:: TASK OBJECTIVE ::
Below are some records; copy each line in them that contains "agent".

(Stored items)
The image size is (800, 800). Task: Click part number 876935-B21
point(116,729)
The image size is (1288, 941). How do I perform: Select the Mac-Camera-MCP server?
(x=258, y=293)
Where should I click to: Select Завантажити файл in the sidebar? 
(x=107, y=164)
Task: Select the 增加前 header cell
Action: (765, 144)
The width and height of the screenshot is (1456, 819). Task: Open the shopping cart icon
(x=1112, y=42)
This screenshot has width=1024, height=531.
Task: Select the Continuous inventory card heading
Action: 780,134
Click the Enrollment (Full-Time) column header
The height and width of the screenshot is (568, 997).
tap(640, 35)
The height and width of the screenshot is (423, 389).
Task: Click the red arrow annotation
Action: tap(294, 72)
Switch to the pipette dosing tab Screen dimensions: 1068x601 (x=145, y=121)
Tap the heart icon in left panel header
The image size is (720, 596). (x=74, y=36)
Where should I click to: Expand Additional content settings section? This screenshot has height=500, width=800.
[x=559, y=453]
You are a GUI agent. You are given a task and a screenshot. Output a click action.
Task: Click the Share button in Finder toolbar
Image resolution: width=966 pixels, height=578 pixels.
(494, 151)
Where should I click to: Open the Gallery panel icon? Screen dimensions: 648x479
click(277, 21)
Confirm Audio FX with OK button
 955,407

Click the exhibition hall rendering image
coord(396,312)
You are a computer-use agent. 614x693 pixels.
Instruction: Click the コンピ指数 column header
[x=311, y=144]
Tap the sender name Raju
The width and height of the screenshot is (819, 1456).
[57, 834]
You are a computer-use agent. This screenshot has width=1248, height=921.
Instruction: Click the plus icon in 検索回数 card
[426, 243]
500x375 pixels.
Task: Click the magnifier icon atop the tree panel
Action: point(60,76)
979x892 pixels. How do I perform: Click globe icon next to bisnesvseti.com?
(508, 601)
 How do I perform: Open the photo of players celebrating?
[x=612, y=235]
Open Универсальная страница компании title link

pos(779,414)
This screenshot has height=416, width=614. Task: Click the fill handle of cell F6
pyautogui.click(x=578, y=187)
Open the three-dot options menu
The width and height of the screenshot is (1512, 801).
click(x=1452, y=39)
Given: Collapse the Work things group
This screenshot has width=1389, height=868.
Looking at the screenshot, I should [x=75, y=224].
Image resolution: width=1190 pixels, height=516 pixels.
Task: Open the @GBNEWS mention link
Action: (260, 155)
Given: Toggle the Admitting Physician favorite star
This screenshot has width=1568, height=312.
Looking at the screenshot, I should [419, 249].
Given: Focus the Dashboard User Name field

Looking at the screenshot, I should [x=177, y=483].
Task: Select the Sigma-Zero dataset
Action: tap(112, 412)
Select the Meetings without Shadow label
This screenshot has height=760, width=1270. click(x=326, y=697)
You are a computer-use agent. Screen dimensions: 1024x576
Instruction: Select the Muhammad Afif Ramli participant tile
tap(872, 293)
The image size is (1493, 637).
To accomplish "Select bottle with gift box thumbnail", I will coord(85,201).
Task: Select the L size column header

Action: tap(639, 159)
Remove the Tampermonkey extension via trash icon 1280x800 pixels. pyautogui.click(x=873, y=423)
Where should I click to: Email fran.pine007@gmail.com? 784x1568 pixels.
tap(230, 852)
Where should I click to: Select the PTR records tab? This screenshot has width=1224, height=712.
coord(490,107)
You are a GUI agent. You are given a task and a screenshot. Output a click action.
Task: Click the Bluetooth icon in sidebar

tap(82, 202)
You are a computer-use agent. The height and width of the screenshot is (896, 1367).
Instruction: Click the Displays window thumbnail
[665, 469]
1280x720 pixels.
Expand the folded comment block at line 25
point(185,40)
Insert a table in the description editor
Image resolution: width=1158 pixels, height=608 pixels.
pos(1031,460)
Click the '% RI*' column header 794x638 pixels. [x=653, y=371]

:: REPLY TO THE TASK ::
You are a GUI agent. You are given a task and a screenshot. Output a click action.
You are a computer-use agent. 614x693 pixels.
You are a computer-use agent. This screenshot has width=1248, height=921.
You are a computer-use agent. Screen dimensions: 1024x576
You are a GUI agent. You are given a task and a screenshot. Output a click action.
You are a computer-use agent. The height and width of the screenshot is (896, 1367).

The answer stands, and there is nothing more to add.